FFWD Weekly
Copyright © 2000. All Rights Reserved

Music
by Mike Bell

Eiffel 65
with Patria
March 26 and 28
The Palace

Chances are you’re familiar with Eiffel 65’s hit single "Blue (Da Ba Dee)" under another name: "That fucking ‘Scooby Dooby Doo’ song," or "Whatever that bloody song is called that’s always on Power 107 – you know, that ‘Boop Beep Bop Boop’ song."

In fact, when it appeared on several of Fast Forward’s music critics’ end-of-the-year lists, everyone had a different name for it. But everyone knew it. And hated it. Whether it’s the frequency with which the dance pop hit has been spun in this country or how it gratingly niggles its way into your subconscious, there’s a tremendous amount of ill-will directed at the little ditty.

"I can tell you that there’s been a time in Italy when we heard it so much it became a nightmare for us," agrees Eiffel 65’s vocalist Jeffrey Jey, from his home in Italy.

But I guess it’s a nightmare worth enduring when the song has surprisingly – in Jey’s eyes anyway – gone to Number 1 in such countries as Germany, Switzerland, Hong Kong, Mexico and, of course, Canada.

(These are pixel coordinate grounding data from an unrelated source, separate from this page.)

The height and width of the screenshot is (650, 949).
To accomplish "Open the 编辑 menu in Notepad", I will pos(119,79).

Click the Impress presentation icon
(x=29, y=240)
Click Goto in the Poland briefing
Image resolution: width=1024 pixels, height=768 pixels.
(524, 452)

"It dropped out of the clouds for us," he says, explaining that the single had all but stalled before a Northern Italian radio DJ began championing "Blue."

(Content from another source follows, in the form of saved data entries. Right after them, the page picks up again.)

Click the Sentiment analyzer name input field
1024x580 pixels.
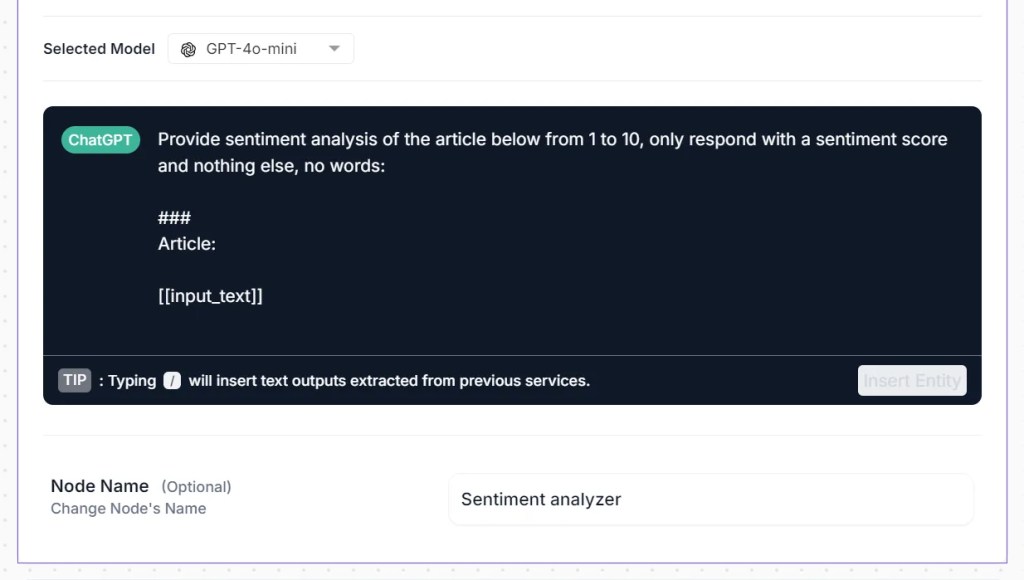pyautogui.click(x=710, y=498)
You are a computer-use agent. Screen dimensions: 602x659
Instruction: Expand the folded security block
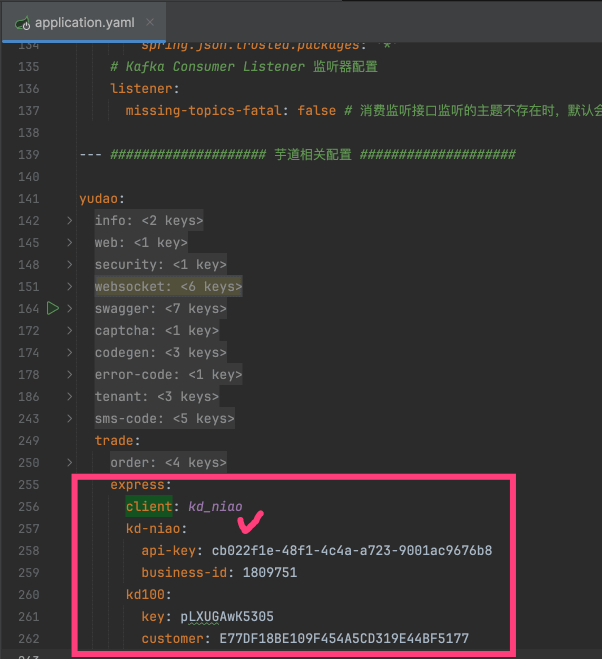(69, 264)
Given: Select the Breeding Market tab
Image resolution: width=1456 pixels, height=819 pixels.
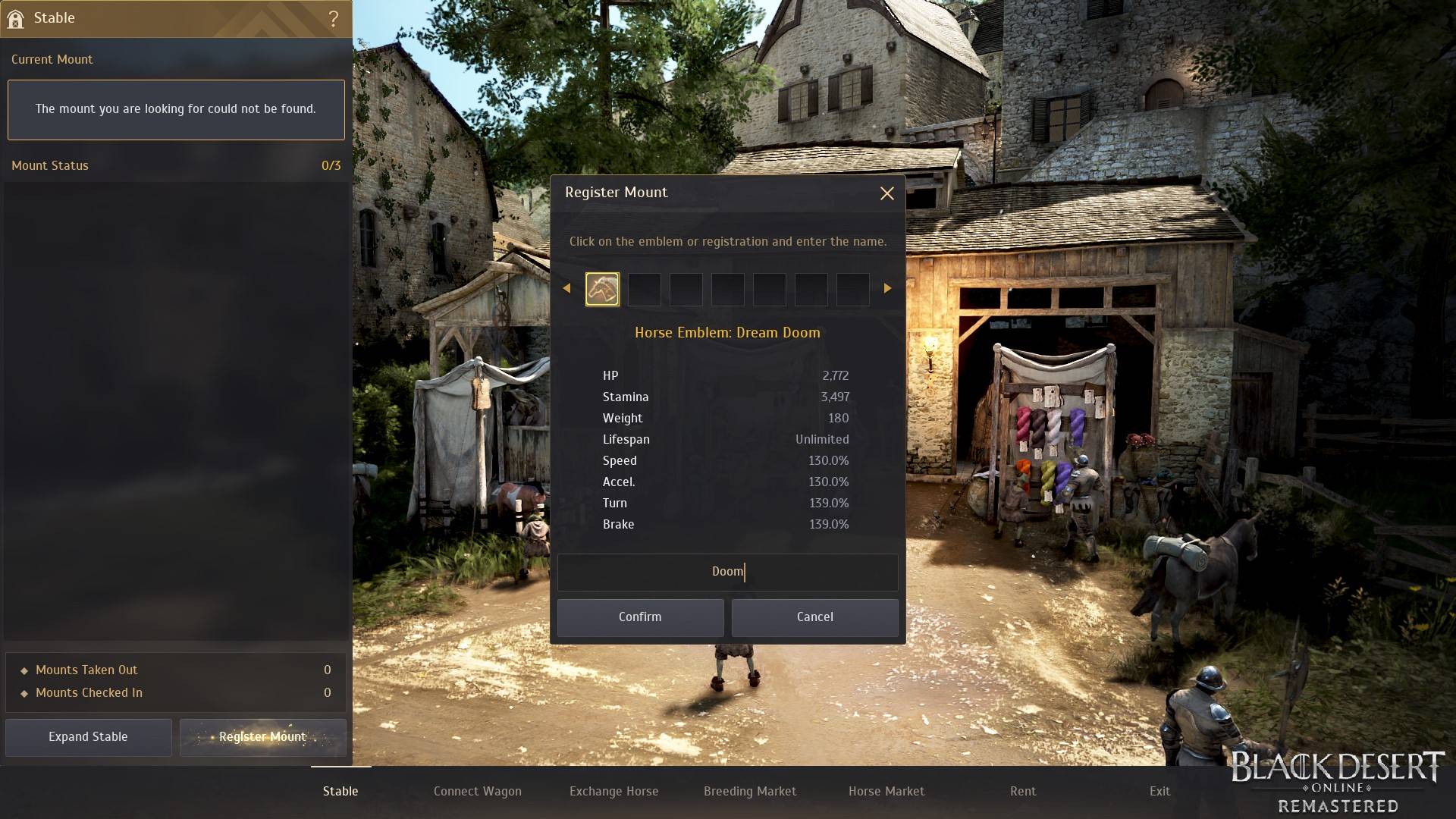Looking at the screenshot, I should pos(749,790).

"In no time at all, it was on every radio and in every chart.... We were really, really shocked."

Comprised of a quartet of like-minded Italian producers and musicians from a collective called The Bliss Corporation, the band’s debut, Europop, is pretty much what the title suggests – a speed reader’s version of the history of European pop music.

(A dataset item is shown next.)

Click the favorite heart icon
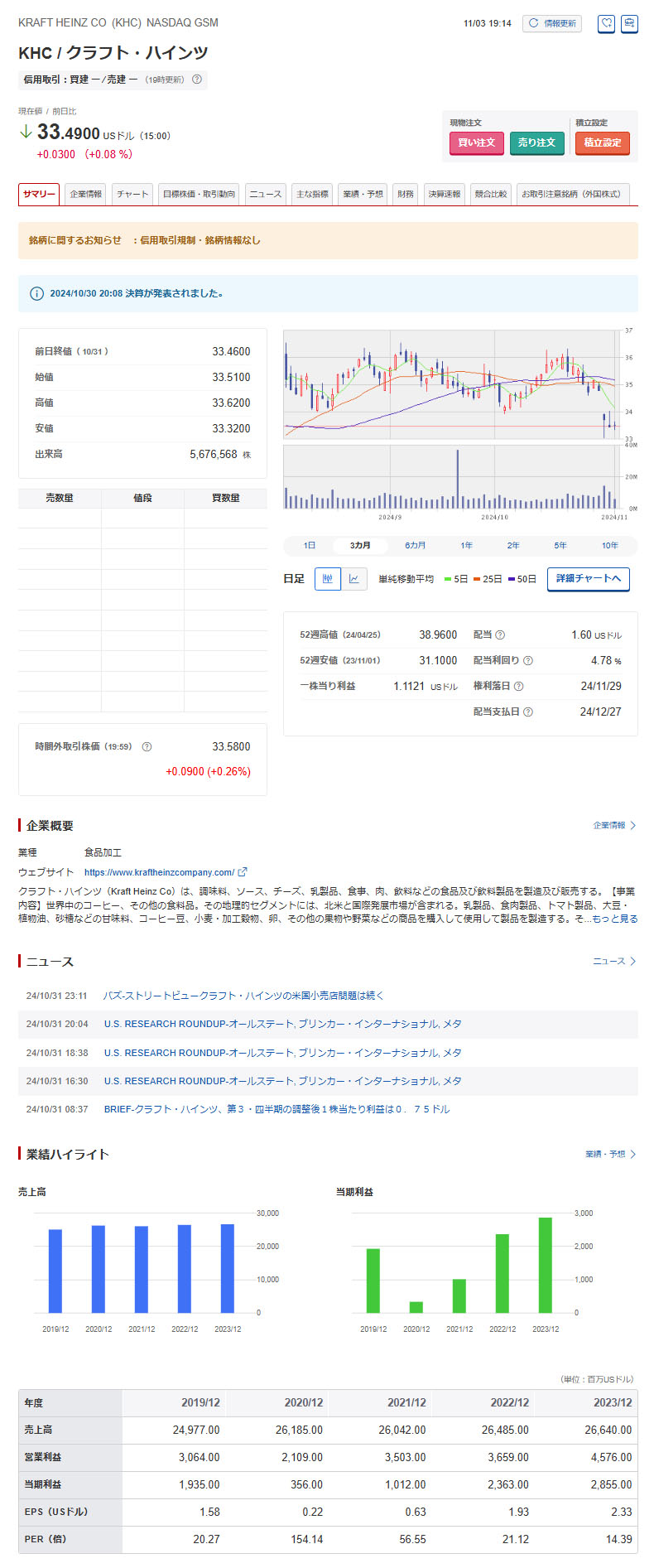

From Kraftwerk to ABBA to Duran Duran to Depeche Mode to Aqua, it’s music that has, over the years, attracted a great deal of derision from critics and traditionalists. Then again, which bands are history more likely to remember: Teardrop Explodes or Men Without Hats? Bongwater or A-Ha?

"A long time ago people thought (those bands) were cheesy – I never thought something like that," says Jey. "I thought they had really great melodies and they were really good musicians and I admired them a lot."

So there. And a Da Ba Dee to you too.